Questions about GenABEL (aka *ABEL) suite of packages
Postby Samantha » Fri Mar 27, 2015 12:48 pm

After formatting data in PLINK to tped and tfam format I read the data into Genabel as so:
convert.snp.tped(tpedfile="gwasGenabelIbsQced.tped",tfamfile="gwasGenabelIbsQced.tfam", outfile="gwasGenabelIbsQced.out",strand="u",bcast=10000)
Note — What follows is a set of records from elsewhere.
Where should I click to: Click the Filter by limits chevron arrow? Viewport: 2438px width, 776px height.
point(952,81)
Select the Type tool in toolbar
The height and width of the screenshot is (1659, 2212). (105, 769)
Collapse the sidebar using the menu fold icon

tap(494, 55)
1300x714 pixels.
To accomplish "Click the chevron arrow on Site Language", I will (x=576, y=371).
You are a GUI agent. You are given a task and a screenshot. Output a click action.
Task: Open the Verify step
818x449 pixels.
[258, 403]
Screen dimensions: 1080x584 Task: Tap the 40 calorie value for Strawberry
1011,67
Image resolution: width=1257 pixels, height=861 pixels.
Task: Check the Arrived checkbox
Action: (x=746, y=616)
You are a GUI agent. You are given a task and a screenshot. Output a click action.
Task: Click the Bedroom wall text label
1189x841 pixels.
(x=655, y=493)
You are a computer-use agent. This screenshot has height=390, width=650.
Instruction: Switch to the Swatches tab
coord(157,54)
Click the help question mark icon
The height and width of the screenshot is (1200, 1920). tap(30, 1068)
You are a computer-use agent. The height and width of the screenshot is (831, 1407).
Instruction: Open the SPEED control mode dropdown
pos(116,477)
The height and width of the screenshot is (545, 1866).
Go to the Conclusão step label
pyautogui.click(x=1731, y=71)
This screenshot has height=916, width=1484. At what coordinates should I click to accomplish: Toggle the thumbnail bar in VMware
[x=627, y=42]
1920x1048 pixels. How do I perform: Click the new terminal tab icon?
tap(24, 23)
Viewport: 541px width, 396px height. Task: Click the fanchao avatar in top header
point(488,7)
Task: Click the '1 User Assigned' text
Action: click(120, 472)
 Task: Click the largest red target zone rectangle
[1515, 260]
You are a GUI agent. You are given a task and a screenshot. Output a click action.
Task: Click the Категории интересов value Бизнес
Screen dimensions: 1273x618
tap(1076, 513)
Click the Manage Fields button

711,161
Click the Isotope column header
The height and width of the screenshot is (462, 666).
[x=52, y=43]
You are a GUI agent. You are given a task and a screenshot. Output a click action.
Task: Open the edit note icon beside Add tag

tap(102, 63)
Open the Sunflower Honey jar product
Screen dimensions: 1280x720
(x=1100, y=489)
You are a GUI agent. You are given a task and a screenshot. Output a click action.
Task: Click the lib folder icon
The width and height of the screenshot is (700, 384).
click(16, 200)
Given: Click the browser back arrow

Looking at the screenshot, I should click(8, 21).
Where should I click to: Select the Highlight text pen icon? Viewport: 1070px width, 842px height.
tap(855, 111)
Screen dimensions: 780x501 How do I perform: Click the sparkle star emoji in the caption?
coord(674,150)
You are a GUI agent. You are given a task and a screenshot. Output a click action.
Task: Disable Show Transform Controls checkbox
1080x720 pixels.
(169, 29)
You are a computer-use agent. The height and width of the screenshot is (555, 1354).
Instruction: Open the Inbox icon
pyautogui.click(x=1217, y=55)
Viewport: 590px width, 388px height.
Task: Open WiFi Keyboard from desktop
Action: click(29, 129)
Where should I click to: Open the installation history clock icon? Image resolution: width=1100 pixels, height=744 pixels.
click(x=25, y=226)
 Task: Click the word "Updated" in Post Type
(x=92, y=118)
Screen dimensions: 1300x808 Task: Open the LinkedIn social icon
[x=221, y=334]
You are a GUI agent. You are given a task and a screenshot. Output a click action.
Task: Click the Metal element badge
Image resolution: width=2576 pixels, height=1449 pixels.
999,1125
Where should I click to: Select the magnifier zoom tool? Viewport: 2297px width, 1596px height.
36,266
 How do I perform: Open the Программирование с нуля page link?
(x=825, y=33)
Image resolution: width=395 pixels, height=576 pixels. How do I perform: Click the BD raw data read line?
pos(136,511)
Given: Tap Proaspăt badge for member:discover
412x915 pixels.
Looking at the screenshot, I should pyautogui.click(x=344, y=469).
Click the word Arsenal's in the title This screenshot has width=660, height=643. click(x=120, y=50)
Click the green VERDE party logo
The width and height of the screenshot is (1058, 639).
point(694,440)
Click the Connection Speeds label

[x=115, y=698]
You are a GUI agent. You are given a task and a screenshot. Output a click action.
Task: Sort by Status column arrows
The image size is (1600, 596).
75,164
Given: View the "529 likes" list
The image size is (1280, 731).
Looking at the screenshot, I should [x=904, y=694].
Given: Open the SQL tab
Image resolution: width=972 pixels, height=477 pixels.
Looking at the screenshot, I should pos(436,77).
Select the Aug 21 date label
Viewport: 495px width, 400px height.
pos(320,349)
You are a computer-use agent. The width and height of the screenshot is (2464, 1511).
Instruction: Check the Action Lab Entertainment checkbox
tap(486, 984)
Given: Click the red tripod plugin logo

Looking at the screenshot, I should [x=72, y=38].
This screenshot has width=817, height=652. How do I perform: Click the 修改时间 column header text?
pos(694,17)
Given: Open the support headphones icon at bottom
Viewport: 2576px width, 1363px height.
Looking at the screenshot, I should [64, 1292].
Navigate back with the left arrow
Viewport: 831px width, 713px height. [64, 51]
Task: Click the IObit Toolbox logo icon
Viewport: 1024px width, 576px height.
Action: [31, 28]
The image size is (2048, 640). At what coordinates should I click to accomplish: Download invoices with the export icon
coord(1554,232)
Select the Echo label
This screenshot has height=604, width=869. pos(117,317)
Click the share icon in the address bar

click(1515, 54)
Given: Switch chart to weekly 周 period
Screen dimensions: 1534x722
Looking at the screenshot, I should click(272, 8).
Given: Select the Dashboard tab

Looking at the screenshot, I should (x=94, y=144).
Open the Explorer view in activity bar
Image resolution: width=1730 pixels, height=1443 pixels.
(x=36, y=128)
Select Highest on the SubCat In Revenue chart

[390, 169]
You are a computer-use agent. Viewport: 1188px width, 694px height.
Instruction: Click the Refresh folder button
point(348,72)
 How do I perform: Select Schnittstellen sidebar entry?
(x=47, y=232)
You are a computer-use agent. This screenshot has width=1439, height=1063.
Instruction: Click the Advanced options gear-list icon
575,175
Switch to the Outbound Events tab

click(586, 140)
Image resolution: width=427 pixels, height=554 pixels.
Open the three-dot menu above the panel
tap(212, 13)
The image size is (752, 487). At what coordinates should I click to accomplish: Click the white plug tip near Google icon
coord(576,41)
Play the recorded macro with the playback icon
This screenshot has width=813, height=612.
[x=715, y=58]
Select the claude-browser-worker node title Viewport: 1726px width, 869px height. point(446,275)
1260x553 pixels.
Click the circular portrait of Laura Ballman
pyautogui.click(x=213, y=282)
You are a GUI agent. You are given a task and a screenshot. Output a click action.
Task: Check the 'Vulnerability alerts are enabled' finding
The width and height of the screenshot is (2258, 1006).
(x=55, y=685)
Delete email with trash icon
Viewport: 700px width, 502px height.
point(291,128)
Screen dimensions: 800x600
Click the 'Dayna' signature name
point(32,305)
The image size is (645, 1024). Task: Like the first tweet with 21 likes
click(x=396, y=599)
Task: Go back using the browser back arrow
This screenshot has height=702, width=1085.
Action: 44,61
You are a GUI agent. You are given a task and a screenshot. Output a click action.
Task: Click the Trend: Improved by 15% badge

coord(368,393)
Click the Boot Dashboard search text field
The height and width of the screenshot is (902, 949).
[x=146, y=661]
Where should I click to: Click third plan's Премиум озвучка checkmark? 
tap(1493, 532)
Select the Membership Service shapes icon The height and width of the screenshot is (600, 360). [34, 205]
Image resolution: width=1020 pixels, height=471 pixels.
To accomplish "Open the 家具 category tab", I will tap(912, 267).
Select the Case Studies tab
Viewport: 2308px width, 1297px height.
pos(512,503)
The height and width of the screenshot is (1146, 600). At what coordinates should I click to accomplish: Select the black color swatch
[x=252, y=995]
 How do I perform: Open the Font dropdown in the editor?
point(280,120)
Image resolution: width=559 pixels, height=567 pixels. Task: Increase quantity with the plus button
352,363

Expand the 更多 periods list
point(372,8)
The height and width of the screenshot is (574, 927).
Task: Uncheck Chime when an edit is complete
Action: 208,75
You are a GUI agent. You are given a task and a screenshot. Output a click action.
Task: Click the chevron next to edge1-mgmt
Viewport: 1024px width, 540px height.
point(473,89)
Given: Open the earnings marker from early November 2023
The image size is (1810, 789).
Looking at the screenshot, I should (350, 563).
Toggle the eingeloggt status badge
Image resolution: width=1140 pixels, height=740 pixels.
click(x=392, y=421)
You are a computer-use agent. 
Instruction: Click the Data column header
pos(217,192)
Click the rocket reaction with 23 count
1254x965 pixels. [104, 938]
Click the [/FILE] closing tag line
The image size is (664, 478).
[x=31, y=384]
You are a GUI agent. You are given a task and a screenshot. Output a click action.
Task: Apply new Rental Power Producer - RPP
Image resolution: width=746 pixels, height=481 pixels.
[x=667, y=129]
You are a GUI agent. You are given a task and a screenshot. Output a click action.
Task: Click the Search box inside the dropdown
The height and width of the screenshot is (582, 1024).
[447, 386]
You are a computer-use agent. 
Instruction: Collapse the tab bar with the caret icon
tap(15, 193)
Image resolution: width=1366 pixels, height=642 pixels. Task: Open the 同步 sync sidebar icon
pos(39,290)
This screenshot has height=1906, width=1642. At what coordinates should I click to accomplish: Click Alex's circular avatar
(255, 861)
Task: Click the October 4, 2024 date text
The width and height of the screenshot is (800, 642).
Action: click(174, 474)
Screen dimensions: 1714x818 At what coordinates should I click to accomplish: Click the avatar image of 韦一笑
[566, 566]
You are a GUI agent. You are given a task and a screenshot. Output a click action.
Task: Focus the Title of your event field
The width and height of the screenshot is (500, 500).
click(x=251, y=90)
After recoding for sex chromosomes I calculate genotype counts and allele frequencies using function.

However, when I have a look at the output I get some curious results. My understanding is that Q.2 is the allele frequency of the B allele.
When I look at A1 and A2 in the outputs alleles for some SNPs seem to have been switched from what they are in the raw data, for example:
Chromosome Position Strand A1 A2 NoMeasured CallRate Q.2
ARS-BFGL-NGS-100232 0 0 u G A 10 1 0.20
ARS-BFGL-NGS-100372 0 0 u G A 10 1 0.35
ARS-BFGL-NGS-100549 0 0 u G A 10 1 0.20
ARS-BFGL-NGS-100941 0 0 u A G 10 1 0.05
ARS-BFGL-NGS-101104 0 0 u A G 10 1 0.30

In the raw illumina file data SNP ARS-BFGL-BAC-13205 the polymorphism is coded as AG but in GenAbel it seems to come out as GA ... thus the allele A and allele B seems to have been switched? Is this correct? For my dataset Q.2 ranges from 0.0 to 0.5.The only thing that I can think of is that GenAbel seems to be determining what is the minor and major allele and may be switching once identifed so that the minor allele frequency is reported as Q.2.
Another example is that when I subset data by phenotypes and plot the allele frequencies I get a truncated scatterplot with the spread of allele frequencies halting at ~0.5 for both the x and y axis on the plot.

Am I reading in the data wrong? Missing a step? Is there a way to force GenAbel to stick to the alleles/polymorphism as present in the raw data?